La giornata si presta a imprese epiche, in grado di riscattare una carriera. Deve averla interpretata così Steven Kruijswijk; tradito dall'asfalto e dalla neve nel Giro del 2016, la bilancia della giustizia imporrebbe un risarcimento anche piuttosto cospicuo e l’Alpe d’Huez potrebbe esserlo. Potrebbe, ma vincono loro. E ancora e ancora.

Sulla salita finale depone le armi anche Quintana, mentre rimane in linea di galleggiamento Landa; la Movistar si era presentata come l’antidoto perfetto alla brutale efficienza della Sky ma per ora tanta fatiche e pochissime soddisfazioni. Bardet rompe gli indugi, Froome attacca ai -4km, mentre Nibali, Thomas e Dumoulin si tuffano in una nuvola di fumogeni per tenere il passo del keniano. Da quel tripudio di colori e persone riemergono tutti, anzi no, Nibali rimane intrappolato, disarcionato dalla sua biciclette, una smorfia di dolore si dipinge sul viso.

La strada non è soltanto asfalto e pietre, le persone sono una variabile impazzita della corsa e quando manca il buon senso a rimetterci sono i corridori. Vincenzo riprende la sua bicicletta, soffoca il dolore pur di arrivare in cima. Il Tour esige sangue e sudore, ma questo lo sapevate già.

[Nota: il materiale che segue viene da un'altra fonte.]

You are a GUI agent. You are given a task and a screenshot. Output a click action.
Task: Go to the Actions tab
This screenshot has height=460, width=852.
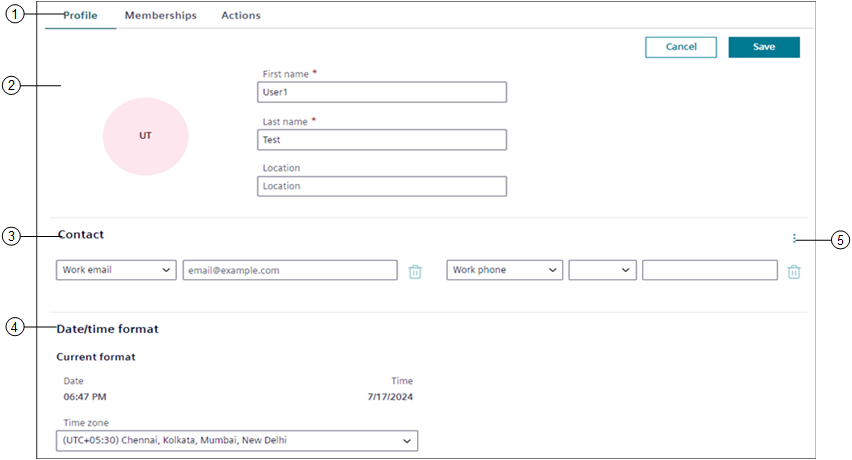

Kruijswijk viene ripreso e salutato, vince di nuovo Thomas, il gallese è in uno stato di forma semidivino. Secondo Dumoulin, terzo Bardet, Nibali a 13” secondi dal vincitore, niente di irrecuperabile, se non fosse che quella manciata di secondi persi sono l’emblema di un corridore diverso dagli altri.

Frattura composta della decima vertebra, tassativo un periodo di riposo assoluto, gli ultimi 4km dell’Alpe d’Huez li ha pedalati con un dolore atroce. Il Tour esige sangue e sudore.

Con la carneficina delle Alpi alle spalle sulle strade del Tour, il percorso torna a spianare, ma di ruote veloci non ne sono rimaste poi tante. Il gioco a eliminazione su pendenze eccessive per la maggior parte dei velocisti ha risparmiato Démare, Degenkolb, i nostri Colbrelli e Pasqualon, Kristoff e ovviamente Sagan, magnifico nella sua rincorsa alla maglia verde, estraneo al concetto di sconfitta quando tutti lo aspettano. In volata regola Kristoff e Démare, nelle due tappe successive chiude definitivamente il discorso maglia verde. Fate sei, eguagliato Erik Zabel. Peter è un fuoriclasse assoluto, ça va sans dire.

Le tappe del week-end sono un’occasione di riposo attivo per il gruppo, con la corsa che si spacca in due: i fuggitivi si giocano un prezioso successo di tappa, il gruppo bivacca nell'attesa che succeda qualcosa ma non succede quasi niente. Quasi, perché sulla Côte de la Croix Neuve (o Montée Laurent Jalabert come è stata rinominata in onore del favoloso ciclista francese, 3km al 10,2%), una ventina di minuti dopo che Fraile aveva staccato tutti e portato a casa un roboante successo, è Primoz Roglic a scuotere il gruppo guadagnando 8” sulla maglia gialla. Quisquilie in termini cronometrici, ma sensazioni di qualcosa che potrebbe essere sui Pirenei.

L’Astana fa doppietta il giorno seguente, con Magnus Cort Nielsen che regola Izaguirre e Mollema sul traguardo di Carcassonne. Il gruppo arriva tredici minuti dopo, ad aspettarlo un meritato giorno di riposo in vista dello scontro finale sui Pirenei, dove ancora una volta il tributo da pagare sarà di sangue e sudore.